The thief’s eyes surveyed the dank alleyway looking for an escape route. “I didn't take them, I'm lactose intolerant!”
The oldest sister, breathless from running while carrying a lead pipe, said, “We know. We tracked your gaseous trail since dawn.”
Writing flash fiction is a lot like writing poetry. Because of the word limitations, one must take their time discovering concepts and language that speaks beyond the text on the page. Sometimes the selected words must pull double- or triple-duty to get as much information across to the reader.
Here are some tips for writing effective flash fiction.
Consider writing poetry.
Poetry focuses on the same concepts and construction of flash fiction. In particular, learning how to write using recognized poetic forms like sonnets, pantoums, and sestinas can help train you to write conservatively and with precision. Even something as simple as a limerick or a haiku can be surprisingly difficult for a writer to construct effectively.
As one writes poetry, they expand their language skills and vocabulary. Understanding the different subtle definitions of a word can help one write with an overt initial reading with rippling undertones. This skill can help an author to evolve beyond writing a story that happens to be really short.
Find writing challenges.
There are several writing prompt websites such as Fish of Gold and Writing.com’s Daily Flash Fiction Challenge. Google can help to connect you to more. Forcing your brain to write with a specific concept or object in mind can both help you to focus and to open your mind to non-typical stories. These will also help to expand your skills and, at times, can even get you a publication credit.
Educate yourself with story construction lessons.
There are plenty of story construction articles and books to assist you with truly understanding how a story is built. Understanding the high-level concepts of story building can help you to write flash fiction (and longer projects.) Take the time to learn the tropes of the different genres, including ones you do not necessarily read on a regular basis. Suggested books include Story Engineering by Larry Brooks or one of the Writer’s Digest series. If you have the time, try one of Open University’s free courses on writing.
Practice makes better.
Practice doesn’t make you perfect, but it certainly does help you to improve. The more you focus on writing, the better you will become as a writer. The work you produce should be edited and sent out like the rest of your writing. You won’t get rich writing flash fiction, but you can occasionally make a few bucks and progress in your professionalism skills.
By the way, what is flash fiction?
There are several definitions and variants of what is considered flash fiction.

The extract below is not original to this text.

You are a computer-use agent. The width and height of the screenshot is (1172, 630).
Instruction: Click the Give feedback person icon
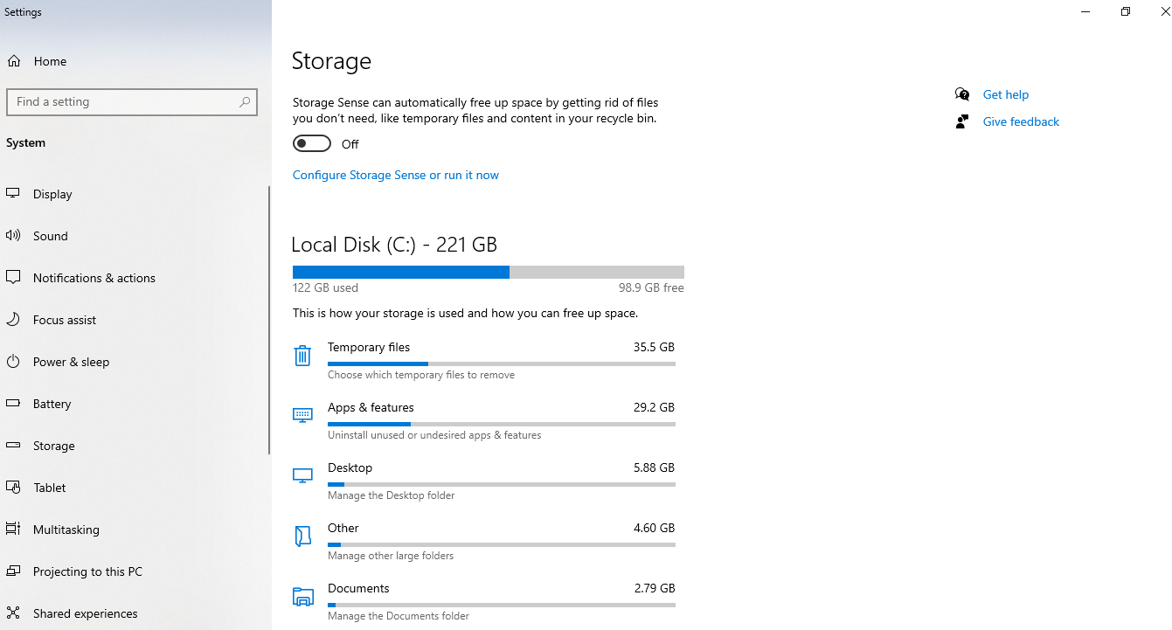click(962, 121)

Some venues believe flash is 300 words or less, while most consider 1,000 or less to be flash. Here are some common variants:
- 1,000 words or less: Flash Fiction
- 750-500 words: Sudden or Immediate Fiction
- 300 words or less: Micro Fiction
- 100 words exactly: Drabble
- 55 words exactly: Double-nickel Fiction
- 50 words exactly: Dribble
While every word in a flash fiction piece is important, often pulling double or triple-duty, in most cases it is the last line that makes a flash piece effective and memorable. Personally, I find flash stories that completely change because of the last line to be the hardest to do and the most enjoyable type of fiction. It's akin to poetry in prose form.
Let me whip up another example 55-word flash piece for you:
The Final Bully
Oh, how they loved me when I arrived. Two years later and I'm the pariah, all mistakes that were not my fault.

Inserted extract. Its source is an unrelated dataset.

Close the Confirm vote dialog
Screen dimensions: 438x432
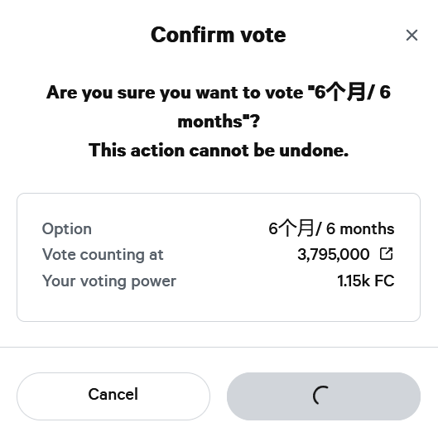pyautogui.click(x=412, y=36)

I can't stand this hatred.
Open the antique desk drawer, ignore the pistol.
Press the red button next to it.
It'll take ten minutes before the planet-busting bomb shockwave reaches the White House.
It took me eleven minutes to write that. Everything up to the last two lines are there to set up the story and to allow your brain to automatically fill in the empty spaces between the words. Even the title of the piece, not part of the story according to the rules but available to misdirect the reader, can be utilized to give the final line some additional impact. The concept works today because suicides are all over the news and the toxic political atmosphere during this election cycle. This story wouldn't be as effective if I wrote it back in 1977. It relies on the reader to bring along the news of the time into the reading experience.
The last line spins the story from where most readers expect the plot to go towards something completely different. It turns out that the final bully is an insane politician with science-fiction weaponry at their disposal. Note there is no actual clue if the president is male, female, non-binary, or even a lizard person. It is a far future event, unless we've invented planet-busting bombs and are hiding them in Montana. It brings along the rhetoric about presidential temperament from this year to add more background to the story without writing the words.
By making the reader think one thing and then adding a twist, the tale tends to go from a vignette towards a full story. Those last words gives a true ending. I personally find that the shorter the word count, the more important the twist is for my writing. It is also the thing that readers remember long after they've closed the book or surfed elsewhere on the Internet.